Autonomous data scientist

The problem it targets is research integrity under automation. If an agent is allowed to download data, run analyses, and report findings on its own, the obvious failure modes are p-hacking, holdout leakage, hypothesizing after results are known, and ungrounded claims. This project's answer is to encode the discipline of pre-registered, holdout-validated science as an enforced pipeline rather than a guideline. The domain is fixed: mobile health, just-in-time adaptive interventions, ecological momentary assessment, and wearables, seeded from roughly two hundred paper and note nodes in a graph store.

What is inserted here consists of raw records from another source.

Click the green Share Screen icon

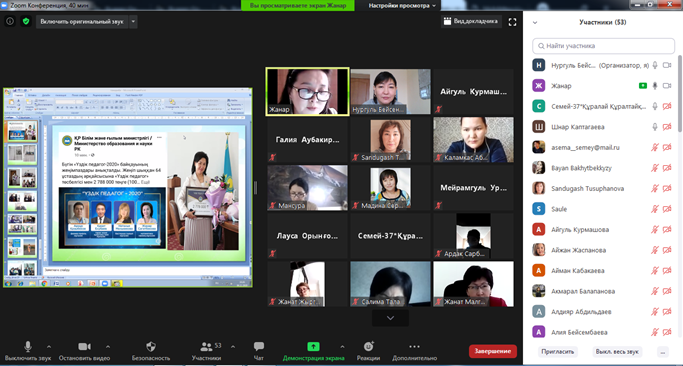pyautogui.click(x=313, y=347)
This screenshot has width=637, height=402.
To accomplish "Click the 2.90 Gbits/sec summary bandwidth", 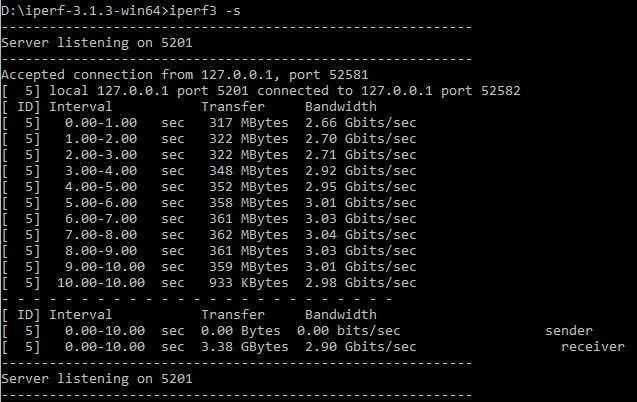I will click(x=361, y=347).
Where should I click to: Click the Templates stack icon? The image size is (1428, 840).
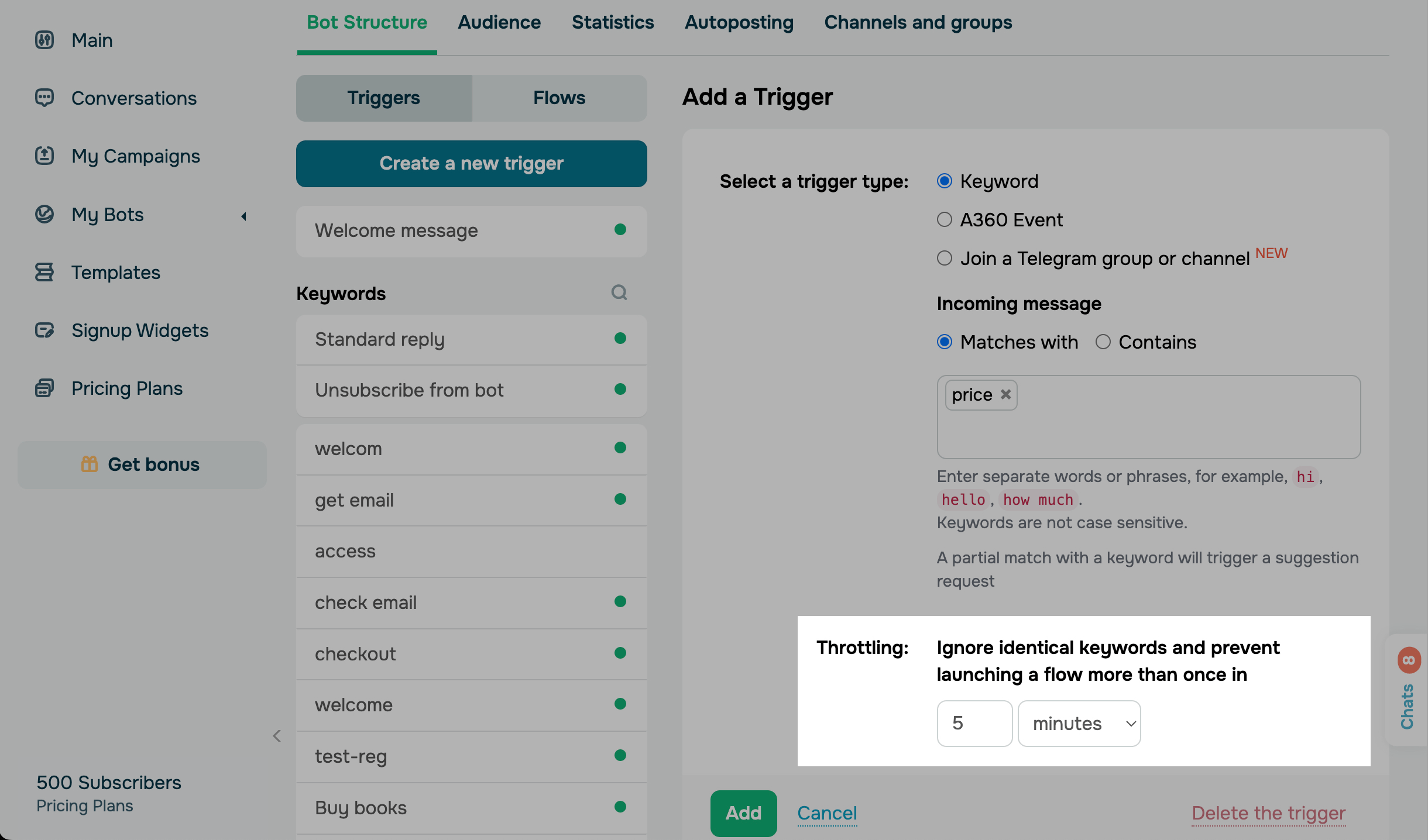(44, 272)
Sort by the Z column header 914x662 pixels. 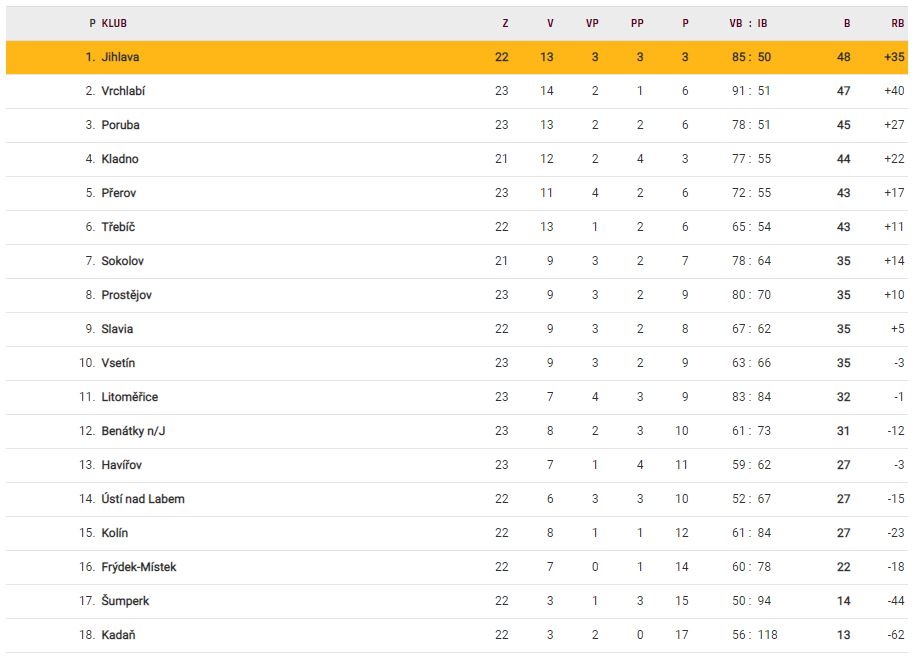505,23
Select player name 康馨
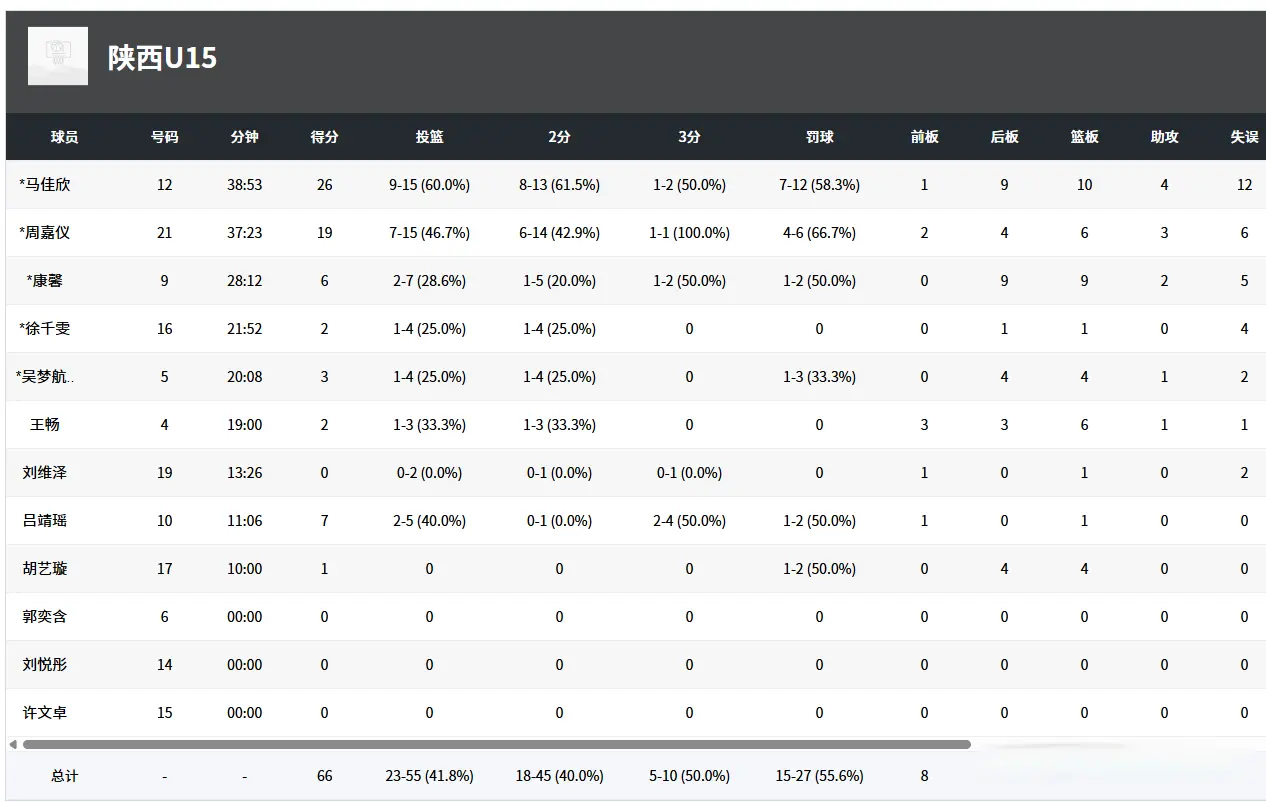 pyautogui.click(x=47, y=281)
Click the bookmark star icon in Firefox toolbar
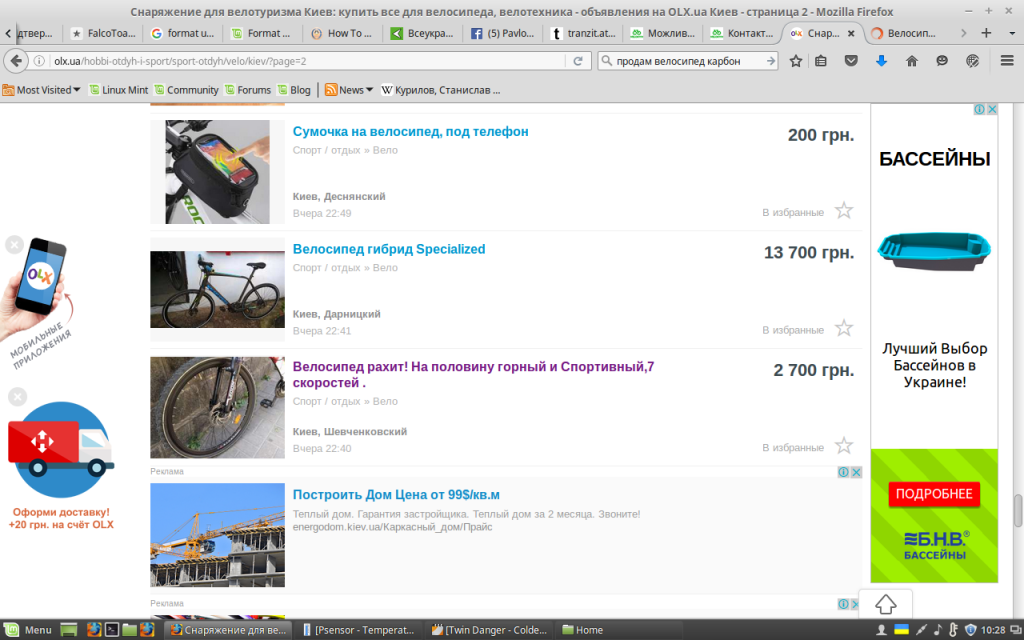 click(x=796, y=61)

The architecture is a thin conductor driving ten ordered phases: pick a topic, check dataset eligibility, pre-register, fetch data, split a holdout, explore, lock the analysis, validate, critique, and synthesize. State persists across sessions in an atomic state file plus a lockfile with stale-lock reclamation, so a run resumes exactly where it stopped. Several safeguards are real code, not policy. A dedicated eligibility phase reads codebooks and license terms before any hypothesis is sealed, without opening analysis rows. The hypothesis is pre-registered as a hashed document with an estimand, confounders, a causal diagram, an identification strategy, and an explicit split plan; row-level random splitting is forbidden for repeated-measures data, defaulting to participant or time-block splits. Fetching runs inside a subprocess egress jail that only permits allow-listed hosts. The validation runner enforces script-hash and holdout-hash matching plus a single-run ledger, so the held-out split is opened exactly once with the frozen, committed analysis script. The critique phase refuses to pass unless it produces threats across required categories: confounding, power, data quality, multiple testing, and leakage.

The data layer is concrete: curated public sources such as PhysioNet and Zenodo under permissive licenses, with a catalogue of clinically substantive datasets carrying participant fields, feature definitions, and pre-written hypothesis seeds and analysis templates. Analysis is CPU-only because the host GPU is reserved, with a hard disk cap and least-recently-used recycling. Each completed cycle emits a Synthesis node linked by edges to the Hypothesis, Experiment, Result, and Critique and to relevant prior literature.

As honest context, the system reached a meaningful but bounded milestone: a real autonomous loop completed sixteen research cycles end-to-end against live dataset downloads and a real store, with LLM-driven topic selection, exploration, and critique, before being paused by an external rate limit. Findings to date have been modest, including null results, which is the expected and even healthy output of a pipeline whose whole point is to make false positives hard to manufacture. The design spec itself was hardened against an adversarial review, adding the eligibility phase, the process-level jail, and hash-gated validation in response.